Reihe: Tristan, Band 3

Rezension von Christel Scheja

 

Auch wenn „Die magische Schrift“ der dritte Teil eines Zyklus ist, so kann man ihn doch weitestgehend ohne Kenntnis der beiden Vorgänger verstehen. Allerdings ist das Lesevergnügen größer, wenn man „Die fünfte Zauberin“ und „Tore der Dämmerung“ schon kennt, da Rober Newcomb einige Dinge doch als bekannt voraus setzt und nicht noch einmal erklärt.

 

Noch immer wirkt das dunkle Erbe der Zauberinnen nach. Zwar haben Prinz Tristan und seine Gefährten den Emporkömmling Nicholas besiegen können, der bereits Macht über den „Unvergleichlichen“ erlangt, und die positive Magie damit geschwächt hatte, aber einige seiner Handlanger und Sklaven sind entkommen und mächtig genug, um sein Werk fort zu setzen.

Dazu gehört auch der ehemalige Magier Krassus, der immer wieder seine Sklavenhalter-Dämonen ausschickt um Bürger Eutrakiens zu rauben und für seine Zwecke zu missbrauchen. Dabei kommt er auch einem lange verborgenen Geheimnis auf die Spur. Tristan und seine Schwester Shahila haben noch einen älteren Halbbruder, der einer vorehelichen Beziehung ihrer Mutter entstammt.
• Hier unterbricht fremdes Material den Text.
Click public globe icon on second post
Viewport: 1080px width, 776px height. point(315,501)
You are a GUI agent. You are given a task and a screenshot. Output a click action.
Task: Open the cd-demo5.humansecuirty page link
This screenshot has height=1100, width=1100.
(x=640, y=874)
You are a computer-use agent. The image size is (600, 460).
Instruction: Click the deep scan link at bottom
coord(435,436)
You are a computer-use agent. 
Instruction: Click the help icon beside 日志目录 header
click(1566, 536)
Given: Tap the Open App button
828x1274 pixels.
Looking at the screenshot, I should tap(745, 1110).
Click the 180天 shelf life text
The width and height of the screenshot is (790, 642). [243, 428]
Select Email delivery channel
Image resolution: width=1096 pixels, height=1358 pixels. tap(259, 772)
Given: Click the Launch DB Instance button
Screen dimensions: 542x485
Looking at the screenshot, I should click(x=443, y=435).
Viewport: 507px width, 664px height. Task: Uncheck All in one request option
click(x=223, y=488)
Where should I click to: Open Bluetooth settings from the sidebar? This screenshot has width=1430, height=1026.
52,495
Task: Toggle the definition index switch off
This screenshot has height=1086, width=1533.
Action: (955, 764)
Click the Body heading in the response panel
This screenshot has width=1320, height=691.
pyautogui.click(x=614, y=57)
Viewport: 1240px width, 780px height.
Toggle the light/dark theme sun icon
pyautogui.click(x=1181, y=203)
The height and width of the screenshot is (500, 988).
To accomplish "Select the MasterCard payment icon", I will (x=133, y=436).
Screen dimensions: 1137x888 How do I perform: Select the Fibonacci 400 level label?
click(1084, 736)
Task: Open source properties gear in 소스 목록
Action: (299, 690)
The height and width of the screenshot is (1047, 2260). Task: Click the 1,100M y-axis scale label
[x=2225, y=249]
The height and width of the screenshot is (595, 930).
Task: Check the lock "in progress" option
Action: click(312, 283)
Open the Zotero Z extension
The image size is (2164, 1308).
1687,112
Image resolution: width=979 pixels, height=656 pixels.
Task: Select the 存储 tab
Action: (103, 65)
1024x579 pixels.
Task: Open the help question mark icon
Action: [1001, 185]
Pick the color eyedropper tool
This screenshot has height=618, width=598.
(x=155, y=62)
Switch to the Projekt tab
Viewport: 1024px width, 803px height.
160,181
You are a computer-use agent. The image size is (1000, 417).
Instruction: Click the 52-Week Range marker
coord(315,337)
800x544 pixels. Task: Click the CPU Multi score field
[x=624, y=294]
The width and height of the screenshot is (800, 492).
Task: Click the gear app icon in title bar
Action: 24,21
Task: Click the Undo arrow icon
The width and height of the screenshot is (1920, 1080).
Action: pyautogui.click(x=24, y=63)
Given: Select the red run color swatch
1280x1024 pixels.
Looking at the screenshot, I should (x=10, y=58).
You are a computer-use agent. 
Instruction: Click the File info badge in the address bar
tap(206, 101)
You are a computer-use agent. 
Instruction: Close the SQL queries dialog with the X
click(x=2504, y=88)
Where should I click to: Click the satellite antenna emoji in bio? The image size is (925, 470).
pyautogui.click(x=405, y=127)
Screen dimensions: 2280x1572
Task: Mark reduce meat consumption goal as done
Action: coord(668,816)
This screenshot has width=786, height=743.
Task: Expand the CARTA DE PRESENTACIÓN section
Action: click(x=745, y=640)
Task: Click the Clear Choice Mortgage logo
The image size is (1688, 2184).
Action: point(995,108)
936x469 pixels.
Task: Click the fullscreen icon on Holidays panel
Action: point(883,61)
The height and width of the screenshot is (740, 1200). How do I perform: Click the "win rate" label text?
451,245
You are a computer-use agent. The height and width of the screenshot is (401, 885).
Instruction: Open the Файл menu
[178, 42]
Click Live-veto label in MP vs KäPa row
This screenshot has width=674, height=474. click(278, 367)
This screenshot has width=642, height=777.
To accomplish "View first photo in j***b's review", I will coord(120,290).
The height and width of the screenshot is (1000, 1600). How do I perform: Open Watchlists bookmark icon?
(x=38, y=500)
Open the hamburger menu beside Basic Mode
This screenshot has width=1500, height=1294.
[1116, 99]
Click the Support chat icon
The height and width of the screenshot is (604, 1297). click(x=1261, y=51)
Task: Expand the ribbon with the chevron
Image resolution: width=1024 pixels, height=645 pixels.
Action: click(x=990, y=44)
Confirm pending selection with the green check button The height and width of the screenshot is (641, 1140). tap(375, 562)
Doch im Gegensatz zu ihnen ist sein erlesen magisches Blut eher linkslastig und dazu prädestiniert, die destruktive Magie zu wirken. Zwar weiß der Mann nichts von seinem Erbe, aber es könnte noch immer in ihm erweckt werden. Und wenn das geschieht könnte Krassus mit ihm die Macht der guten Magie erneut schwächen und vielleicht sogar zerstören, denn in seiner Macht dürfte er dem Geschwisterpaar sehr nahe stehen.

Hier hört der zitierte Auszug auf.